* _Direction_
Please reproduce each of the following records word for word.

* _Items_
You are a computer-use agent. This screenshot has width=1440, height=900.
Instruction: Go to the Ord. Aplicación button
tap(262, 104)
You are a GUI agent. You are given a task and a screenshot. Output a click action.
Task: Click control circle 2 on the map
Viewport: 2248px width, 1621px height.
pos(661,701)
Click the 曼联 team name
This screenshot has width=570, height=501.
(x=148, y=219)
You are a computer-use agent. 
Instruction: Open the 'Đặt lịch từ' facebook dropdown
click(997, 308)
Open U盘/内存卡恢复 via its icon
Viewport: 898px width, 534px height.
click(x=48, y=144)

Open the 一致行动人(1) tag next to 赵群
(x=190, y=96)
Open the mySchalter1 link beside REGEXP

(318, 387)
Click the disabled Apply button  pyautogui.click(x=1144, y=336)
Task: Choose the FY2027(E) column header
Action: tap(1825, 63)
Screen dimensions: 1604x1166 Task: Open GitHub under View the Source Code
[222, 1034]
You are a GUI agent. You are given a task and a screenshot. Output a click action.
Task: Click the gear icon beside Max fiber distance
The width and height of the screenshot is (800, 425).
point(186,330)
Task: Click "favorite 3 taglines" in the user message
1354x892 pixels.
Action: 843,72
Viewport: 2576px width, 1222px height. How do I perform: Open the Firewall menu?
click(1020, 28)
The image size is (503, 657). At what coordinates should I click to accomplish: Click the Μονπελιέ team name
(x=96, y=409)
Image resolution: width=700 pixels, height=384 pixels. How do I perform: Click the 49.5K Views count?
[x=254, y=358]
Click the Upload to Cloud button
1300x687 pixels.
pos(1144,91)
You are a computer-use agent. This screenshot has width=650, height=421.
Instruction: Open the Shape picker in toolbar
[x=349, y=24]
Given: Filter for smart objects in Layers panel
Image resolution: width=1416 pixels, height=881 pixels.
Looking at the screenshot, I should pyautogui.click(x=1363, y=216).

* _Finished task_
You are a computer-use agent. This screenshot has width=1440, height=900.
Instruction: Go to the Ord. Aplicación button
tap(262, 104)
You are a GUI agent. You are given a task and a screenshot. Output a click action.
Task: Click control circle 2 on the map
Viewport: 2248px width, 1621px height.
pos(661,701)
Click the 曼联 team name
This screenshot has width=570, height=501.
(x=148, y=219)
You are a computer-use agent. 
Instruction: Open the 'Đặt lịch từ' facebook dropdown
click(997, 308)
Open U盘/内存卡恢复 via its icon
Viewport: 898px width, 534px height.
click(x=48, y=144)

Open the 一致行动人(1) tag next to 赵群
(x=190, y=96)
Open the mySchalter1 link beside REGEXP

(318, 387)
Click the disabled Apply button  pyautogui.click(x=1144, y=336)
Task: Choose the FY2027(E) column header
Action: tap(1825, 63)
Screen dimensions: 1604x1166 Task: Open GitHub under View the Source Code
[222, 1034]
You are a GUI agent. You are given a task and a screenshot. Output a click action.
Task: Click the gear icon beside Max fiber distance
The width and height of the screenshot is (800, 425).
point(186,330)
Task: Click "favorite 3 taglines" in the user message
1354x892 pixels.
Action: 843,72
Viewport: 2576px width, 1222px height. How do I perform: Open the Firewall menu?
click(1020, 28)
The image size is (503, 657). At what coordinates should I click to accomplish: Click the Μονπελιέ team name
(x=96, y=409)
Image resolution: width=700 pixels, height=384 pixels. How do I perform: Click the 49.5K Views count?
[x=254, y=358]
Click the Upload to Cloud button
1300x687 pixels.
pos(1144,91)
You are a computer-use agent. This screenshot has width=650, height=421.
Instruction: Open the Shape picker in toolbar
[x=349, y=24]
Given: Filter for smart objects in Layers panel
Image resolution: width=1416 pixels, height=881 pixels.
Looking at the screenshot, I should pyautogui.click(x=1363, y=216).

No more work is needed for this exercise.